101. Symmetric Tree

This is the first binary tree problem in LeetCode! Since they’re very common in technical assessments, I want to break this problem down as much as possible.
The problem asks us, given the root of a binary tree, check whether it is a mirror of itsel…

Illustration from The Giving Tree by Shell Silverstein. Image is a boy hugging the tree. The tree is leaning forward, as if it were looking and embracing the boy.
This is the first binary tree problem in LeetCode! Since they’re very common in technical assessments, I want to break this problem down as much as possible.
The problem asks us, given the root of a binary tree, check whether it is a mirror of itself (i.e, symmetrical).
Lets look at the first example: symmetrical means that if we start at the root of 1 and follow the dotted line, the binary tree is split in half. The right side of the node should be a mirrored image of the left node and vice versa.

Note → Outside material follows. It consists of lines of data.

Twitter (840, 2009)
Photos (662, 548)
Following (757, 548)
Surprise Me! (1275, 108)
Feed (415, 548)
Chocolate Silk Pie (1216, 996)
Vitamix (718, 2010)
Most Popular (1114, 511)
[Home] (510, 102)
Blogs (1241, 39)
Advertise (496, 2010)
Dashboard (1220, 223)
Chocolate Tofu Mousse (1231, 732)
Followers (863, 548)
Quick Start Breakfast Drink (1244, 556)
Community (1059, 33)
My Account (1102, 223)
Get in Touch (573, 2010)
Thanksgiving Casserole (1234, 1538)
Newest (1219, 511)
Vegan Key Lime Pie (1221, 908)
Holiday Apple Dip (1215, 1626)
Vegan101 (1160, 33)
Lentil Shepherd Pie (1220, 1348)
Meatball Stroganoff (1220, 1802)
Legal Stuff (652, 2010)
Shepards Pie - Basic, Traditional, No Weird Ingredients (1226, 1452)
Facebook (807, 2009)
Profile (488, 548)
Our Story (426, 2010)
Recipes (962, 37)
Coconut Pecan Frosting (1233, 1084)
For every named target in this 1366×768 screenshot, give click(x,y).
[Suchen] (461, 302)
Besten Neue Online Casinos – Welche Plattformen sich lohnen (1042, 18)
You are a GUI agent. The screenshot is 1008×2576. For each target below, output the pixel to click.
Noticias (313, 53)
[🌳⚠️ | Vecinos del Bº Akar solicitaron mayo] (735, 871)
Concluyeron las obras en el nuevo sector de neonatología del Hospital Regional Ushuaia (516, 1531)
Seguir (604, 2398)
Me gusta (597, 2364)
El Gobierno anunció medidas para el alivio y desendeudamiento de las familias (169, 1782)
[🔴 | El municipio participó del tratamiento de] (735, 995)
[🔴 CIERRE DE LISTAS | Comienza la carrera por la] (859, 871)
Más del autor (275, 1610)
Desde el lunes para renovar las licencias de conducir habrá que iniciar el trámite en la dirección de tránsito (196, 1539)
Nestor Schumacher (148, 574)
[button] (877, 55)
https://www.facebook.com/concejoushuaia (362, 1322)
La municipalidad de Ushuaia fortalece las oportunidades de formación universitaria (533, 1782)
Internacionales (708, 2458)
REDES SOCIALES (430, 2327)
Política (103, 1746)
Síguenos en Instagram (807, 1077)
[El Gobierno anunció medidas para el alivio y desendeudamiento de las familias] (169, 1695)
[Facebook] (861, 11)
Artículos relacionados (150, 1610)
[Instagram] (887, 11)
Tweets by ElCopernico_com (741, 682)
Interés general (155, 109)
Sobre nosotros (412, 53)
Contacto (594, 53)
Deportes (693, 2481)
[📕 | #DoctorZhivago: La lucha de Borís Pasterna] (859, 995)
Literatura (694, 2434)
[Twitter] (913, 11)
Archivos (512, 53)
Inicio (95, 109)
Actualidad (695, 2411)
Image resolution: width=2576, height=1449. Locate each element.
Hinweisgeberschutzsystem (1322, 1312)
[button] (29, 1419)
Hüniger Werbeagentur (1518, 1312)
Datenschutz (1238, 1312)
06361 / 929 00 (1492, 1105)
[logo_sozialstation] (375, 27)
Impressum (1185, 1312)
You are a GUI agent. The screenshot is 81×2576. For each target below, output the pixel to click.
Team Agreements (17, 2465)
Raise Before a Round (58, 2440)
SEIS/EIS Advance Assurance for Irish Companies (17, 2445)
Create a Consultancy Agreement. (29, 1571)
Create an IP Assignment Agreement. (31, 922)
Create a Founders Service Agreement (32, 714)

Binary tree that is symmetrical.

To help us traverse the binary tree, let’s label the left node as root A and the right node as root B.

Binary tree with two symmetrical branches. Root and branch A ! and branch B are identified

But before we start coding we have to solve for possible edge cases. Like what if the nodes don’t match? Or if there aren’t any nodes at all?

Let’s think about it. If there are no nodes, meaning there is neither a branch A or a branch B, then we can return True because there are no nodes to compare. We can translate this into conditional logic, like

if not a and not b: 
   return True
#if there are no nodes, none to compare return True

Now what if the nodes don’t match? Let’s use the same conditional knowledge.

if not a or not b: 
   return False
# if the nodes do not match return False

Given the starter code, we already have code for our edge cases:

class Solution:
    def isSymmetric(self, root: Optional[TreeNode]) -> bool:
class Solution:
    def isSymmetric(self, root: Optional[TreeNode]) -> bool:
        def same_tree(a,b):
            if not a and not b: 
                return True
            if not a or not b: 
                return False

Now we have code to handle edge cases if there are no nodes or if the nodes do not match. The next step is to determine if the values of branches are symmetrical. To help us achieve symmetry, I labeled the nodes as followed:

Binary tree labeled as A and B. Children nodes labeled as A left, left, A left, right, B right, left, and B right, right

From this diagram, we can see that root A left left is similar to root B right right and root A left right is equal to root B right left.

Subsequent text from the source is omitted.